It was not the only time someone would say this to me over a beer in Belgium. In a week of quaffing my way across Flanders and Brussels, I would come to understand that Belgians prize refinement. Like many people, I once thought of Belgian beer as heavy and sweet. And there was a time not too long ago when commercialization had led to homogenization. But for the bulk of its history, and again today, Belgian brewing has been a many-splendored art. In its myriad styles, from light wheat beers and sour ales to malt-rich dubbels and tripels, true Belgian beer is a beautifully balanced drink. Never too sweet or too bitter, too thick or too crisp, but exhibiting all of those qualities in measured amounts. So much flavor, yet so much elegance. For me, it was a delicious education.

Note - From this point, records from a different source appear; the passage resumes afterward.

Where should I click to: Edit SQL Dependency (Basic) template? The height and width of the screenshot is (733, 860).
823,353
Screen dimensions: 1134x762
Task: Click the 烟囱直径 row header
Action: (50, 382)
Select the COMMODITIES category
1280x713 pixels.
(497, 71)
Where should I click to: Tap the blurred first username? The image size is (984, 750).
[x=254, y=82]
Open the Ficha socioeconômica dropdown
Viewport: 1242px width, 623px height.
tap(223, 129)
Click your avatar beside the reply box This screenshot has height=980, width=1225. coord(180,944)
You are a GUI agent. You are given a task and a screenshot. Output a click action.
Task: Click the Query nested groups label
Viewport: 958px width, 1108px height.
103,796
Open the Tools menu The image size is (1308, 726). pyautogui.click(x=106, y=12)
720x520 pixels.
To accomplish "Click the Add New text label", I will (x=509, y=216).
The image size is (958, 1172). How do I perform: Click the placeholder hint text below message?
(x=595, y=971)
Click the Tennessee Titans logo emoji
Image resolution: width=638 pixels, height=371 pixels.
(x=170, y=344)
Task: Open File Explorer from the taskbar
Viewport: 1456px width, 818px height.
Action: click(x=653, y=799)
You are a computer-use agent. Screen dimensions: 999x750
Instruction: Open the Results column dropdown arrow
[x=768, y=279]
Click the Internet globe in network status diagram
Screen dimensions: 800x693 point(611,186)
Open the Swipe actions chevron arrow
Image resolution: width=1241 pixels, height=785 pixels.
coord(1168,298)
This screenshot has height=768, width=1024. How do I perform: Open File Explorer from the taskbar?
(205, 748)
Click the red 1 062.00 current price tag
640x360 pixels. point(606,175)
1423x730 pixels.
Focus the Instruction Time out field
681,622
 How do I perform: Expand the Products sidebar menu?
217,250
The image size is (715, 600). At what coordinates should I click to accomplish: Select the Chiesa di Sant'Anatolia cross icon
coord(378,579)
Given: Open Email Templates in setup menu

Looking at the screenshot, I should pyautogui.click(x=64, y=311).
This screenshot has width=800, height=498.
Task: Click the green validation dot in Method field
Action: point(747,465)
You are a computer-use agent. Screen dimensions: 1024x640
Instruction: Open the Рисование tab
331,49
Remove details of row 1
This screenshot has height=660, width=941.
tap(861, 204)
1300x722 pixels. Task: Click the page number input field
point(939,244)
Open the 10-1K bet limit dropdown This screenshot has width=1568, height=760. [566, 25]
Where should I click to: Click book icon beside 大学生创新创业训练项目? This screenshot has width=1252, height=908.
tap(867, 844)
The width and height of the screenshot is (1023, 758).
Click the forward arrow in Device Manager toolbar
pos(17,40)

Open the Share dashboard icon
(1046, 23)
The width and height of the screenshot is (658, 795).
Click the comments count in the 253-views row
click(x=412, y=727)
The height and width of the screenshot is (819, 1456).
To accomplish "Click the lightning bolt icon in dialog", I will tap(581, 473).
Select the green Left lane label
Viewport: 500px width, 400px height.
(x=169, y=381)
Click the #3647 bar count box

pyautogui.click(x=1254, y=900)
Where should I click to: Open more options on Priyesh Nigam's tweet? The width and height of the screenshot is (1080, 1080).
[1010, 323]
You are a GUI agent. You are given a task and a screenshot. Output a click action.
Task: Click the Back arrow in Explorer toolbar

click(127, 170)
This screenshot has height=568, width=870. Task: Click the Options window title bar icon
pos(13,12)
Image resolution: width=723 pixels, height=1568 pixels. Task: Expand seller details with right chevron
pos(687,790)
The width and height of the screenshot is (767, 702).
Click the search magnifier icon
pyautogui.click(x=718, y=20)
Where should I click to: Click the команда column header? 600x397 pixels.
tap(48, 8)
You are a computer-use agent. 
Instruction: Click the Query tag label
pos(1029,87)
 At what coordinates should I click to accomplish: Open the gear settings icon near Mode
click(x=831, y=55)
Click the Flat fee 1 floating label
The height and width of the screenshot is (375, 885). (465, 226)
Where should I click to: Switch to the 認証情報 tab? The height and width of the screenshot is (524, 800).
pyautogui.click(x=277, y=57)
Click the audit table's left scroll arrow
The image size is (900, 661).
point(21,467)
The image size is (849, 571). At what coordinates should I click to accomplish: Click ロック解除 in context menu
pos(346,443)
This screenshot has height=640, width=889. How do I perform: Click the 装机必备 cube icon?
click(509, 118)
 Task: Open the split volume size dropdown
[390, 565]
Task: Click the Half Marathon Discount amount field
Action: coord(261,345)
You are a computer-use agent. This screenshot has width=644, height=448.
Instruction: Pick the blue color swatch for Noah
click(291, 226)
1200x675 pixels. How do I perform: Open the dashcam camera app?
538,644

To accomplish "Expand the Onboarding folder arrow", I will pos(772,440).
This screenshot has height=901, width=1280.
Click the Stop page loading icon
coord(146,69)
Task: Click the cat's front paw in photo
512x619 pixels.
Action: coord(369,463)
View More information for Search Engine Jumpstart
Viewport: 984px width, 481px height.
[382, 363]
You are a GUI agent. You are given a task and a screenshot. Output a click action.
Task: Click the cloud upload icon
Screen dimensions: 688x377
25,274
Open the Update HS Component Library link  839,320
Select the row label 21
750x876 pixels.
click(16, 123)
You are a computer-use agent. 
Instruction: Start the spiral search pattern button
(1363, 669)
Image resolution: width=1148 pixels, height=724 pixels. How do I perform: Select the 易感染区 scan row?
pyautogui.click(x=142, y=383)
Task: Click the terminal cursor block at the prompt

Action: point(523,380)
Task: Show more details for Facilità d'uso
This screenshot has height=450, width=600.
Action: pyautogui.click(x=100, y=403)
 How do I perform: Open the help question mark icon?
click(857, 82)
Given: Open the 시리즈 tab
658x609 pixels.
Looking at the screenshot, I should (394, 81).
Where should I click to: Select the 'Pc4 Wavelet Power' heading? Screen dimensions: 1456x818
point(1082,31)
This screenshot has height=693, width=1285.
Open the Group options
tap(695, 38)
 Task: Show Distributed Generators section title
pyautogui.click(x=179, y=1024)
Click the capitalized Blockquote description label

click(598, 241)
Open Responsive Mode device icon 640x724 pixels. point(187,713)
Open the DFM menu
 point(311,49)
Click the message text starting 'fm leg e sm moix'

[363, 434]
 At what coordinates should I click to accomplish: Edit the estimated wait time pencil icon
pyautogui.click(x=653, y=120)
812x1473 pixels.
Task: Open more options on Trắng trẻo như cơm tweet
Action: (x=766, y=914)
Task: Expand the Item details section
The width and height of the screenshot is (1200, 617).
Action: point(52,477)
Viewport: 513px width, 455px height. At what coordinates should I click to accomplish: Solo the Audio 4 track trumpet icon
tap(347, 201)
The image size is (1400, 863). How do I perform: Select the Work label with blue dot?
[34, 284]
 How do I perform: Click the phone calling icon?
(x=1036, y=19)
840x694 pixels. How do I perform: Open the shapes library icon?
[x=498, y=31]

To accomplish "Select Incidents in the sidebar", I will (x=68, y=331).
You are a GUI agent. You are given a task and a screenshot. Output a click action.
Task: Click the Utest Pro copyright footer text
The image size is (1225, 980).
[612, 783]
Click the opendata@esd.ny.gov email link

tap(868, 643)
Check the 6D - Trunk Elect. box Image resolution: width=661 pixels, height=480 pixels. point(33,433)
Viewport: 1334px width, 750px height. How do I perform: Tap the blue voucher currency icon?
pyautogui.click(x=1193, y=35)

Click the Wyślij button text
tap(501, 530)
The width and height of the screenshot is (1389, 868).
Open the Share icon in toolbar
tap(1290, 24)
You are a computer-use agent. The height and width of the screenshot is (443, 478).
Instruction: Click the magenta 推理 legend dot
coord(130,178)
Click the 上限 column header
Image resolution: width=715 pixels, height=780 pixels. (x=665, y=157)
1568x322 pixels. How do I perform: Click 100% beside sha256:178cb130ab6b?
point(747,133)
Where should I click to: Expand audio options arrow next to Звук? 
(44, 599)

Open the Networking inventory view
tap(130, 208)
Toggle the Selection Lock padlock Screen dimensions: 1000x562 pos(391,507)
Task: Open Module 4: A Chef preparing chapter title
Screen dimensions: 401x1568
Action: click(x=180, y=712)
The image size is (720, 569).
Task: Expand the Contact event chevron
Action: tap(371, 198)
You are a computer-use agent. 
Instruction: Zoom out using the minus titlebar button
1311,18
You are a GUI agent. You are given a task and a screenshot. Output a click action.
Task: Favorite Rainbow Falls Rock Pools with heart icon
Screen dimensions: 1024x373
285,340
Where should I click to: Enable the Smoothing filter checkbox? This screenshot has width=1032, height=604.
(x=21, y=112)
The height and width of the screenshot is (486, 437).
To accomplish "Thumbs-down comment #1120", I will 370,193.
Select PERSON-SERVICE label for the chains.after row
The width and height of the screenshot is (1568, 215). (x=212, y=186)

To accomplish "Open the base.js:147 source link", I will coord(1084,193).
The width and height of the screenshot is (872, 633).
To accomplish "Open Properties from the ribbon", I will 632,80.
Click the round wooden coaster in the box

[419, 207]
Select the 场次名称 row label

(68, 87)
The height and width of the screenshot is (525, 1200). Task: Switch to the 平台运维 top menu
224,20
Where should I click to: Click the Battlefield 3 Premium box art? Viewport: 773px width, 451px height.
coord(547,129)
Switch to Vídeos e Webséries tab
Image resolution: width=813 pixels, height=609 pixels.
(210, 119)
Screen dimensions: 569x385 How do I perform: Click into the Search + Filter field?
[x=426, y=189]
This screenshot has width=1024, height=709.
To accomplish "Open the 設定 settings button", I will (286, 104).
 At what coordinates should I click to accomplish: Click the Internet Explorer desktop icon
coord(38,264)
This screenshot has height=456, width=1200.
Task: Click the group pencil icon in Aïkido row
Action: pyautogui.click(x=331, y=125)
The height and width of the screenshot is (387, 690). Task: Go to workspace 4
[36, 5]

From what brewers and beer lovers told me, I had happened upon the country at the best time in over half a century to experience this balance. After decades dominated by industrial lagers and treacly ales, Belgium is returning to basics, with a reinvigorated interest in local artisanal beer. New brewers are making it, and young drinkers are expressing newfound curiosity about this bona fide national treasure.

In December 2011—the last time Zythos, Belgium's association of beer consumers, counted—there were 146 breweries here. That's more breweries per capita than just about anywhere else on earth. Beer's raw materials, which can include barley, wheat, and other grains, thrive in chilly Belgium. Farmers and monks have brewed here for centuries, and in the bustling towns of the Burgundian era, beer making thrived. In 1847, economist John Ramsay McCulloch reported of Belgium, "Beer is the common beverage of all classes." It is so much a part of the culture that, up until the 1980s when soft drinks replaced it, children drank low-alcohol beer in school.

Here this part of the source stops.